→ Saved data entries:
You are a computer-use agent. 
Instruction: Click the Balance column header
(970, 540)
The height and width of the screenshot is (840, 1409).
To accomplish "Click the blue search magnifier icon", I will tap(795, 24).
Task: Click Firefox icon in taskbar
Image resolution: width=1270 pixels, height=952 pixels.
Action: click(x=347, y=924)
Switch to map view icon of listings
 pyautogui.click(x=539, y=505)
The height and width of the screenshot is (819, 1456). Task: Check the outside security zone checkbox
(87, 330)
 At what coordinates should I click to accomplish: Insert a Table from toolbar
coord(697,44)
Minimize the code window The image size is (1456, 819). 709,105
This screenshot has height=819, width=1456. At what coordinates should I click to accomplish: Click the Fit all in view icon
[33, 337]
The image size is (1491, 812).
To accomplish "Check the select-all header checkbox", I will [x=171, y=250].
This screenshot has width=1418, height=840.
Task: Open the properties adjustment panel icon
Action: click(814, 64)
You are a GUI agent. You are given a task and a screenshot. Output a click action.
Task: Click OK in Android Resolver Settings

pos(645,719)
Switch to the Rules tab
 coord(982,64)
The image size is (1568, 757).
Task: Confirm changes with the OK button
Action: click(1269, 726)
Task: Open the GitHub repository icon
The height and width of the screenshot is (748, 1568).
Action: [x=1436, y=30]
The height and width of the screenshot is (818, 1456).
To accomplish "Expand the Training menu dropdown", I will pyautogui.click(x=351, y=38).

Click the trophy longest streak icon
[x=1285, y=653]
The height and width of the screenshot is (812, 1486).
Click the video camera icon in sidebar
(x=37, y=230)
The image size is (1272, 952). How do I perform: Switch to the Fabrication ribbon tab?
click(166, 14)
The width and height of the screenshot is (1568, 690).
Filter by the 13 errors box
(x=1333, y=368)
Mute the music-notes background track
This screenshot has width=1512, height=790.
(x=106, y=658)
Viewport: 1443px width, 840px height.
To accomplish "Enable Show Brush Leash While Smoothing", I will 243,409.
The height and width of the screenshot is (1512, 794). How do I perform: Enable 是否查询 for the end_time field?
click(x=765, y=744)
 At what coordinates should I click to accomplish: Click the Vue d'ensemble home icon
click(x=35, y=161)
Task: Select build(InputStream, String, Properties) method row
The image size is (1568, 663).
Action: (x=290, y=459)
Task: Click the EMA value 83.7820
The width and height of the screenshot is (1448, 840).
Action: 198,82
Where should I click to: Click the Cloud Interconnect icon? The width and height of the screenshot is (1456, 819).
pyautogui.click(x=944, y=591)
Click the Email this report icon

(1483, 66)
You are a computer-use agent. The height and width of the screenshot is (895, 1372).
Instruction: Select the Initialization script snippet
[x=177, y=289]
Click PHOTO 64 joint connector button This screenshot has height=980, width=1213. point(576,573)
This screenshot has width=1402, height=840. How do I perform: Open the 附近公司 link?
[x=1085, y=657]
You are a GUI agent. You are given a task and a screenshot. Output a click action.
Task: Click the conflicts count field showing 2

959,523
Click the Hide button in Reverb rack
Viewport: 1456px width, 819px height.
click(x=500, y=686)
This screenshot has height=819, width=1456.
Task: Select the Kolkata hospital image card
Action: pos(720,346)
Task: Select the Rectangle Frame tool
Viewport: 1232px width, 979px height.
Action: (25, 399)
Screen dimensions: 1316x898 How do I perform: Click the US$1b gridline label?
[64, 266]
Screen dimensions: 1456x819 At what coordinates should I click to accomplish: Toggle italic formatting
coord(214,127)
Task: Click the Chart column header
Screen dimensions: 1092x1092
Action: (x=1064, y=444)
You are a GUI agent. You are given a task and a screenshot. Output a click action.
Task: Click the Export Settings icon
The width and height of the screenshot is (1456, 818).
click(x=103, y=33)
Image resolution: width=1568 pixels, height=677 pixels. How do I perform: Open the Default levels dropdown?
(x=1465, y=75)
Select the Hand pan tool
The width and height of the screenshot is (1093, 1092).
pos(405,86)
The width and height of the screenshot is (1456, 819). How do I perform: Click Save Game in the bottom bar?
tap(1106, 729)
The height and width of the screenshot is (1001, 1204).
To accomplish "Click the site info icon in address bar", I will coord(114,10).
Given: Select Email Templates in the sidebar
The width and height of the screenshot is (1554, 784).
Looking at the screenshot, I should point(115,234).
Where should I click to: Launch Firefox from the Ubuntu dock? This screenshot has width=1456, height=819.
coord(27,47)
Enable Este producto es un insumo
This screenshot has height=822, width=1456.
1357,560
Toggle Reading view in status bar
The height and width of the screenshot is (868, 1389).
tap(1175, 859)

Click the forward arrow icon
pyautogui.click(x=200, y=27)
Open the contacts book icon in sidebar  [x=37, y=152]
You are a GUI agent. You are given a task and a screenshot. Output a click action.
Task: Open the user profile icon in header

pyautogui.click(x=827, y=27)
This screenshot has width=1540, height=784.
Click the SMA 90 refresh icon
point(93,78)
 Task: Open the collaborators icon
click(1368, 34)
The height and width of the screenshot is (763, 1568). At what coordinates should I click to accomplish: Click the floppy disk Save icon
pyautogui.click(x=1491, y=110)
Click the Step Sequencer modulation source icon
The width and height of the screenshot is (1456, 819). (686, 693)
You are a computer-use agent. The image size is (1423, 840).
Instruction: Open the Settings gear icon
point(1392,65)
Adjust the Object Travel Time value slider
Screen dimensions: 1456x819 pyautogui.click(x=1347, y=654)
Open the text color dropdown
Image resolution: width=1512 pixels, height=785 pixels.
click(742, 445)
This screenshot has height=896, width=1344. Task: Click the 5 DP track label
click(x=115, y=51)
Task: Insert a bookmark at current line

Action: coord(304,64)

→ PROBLEM DESCRIPTION: List the lines of the entries that include "computer".

→ WRITTEN ANSWER:
You are a computer-use agent. 
You are a computer-use agent. The height and width of the screenshot is (895, 1372).
You are a computer-use agent. The image size is (1423, 840).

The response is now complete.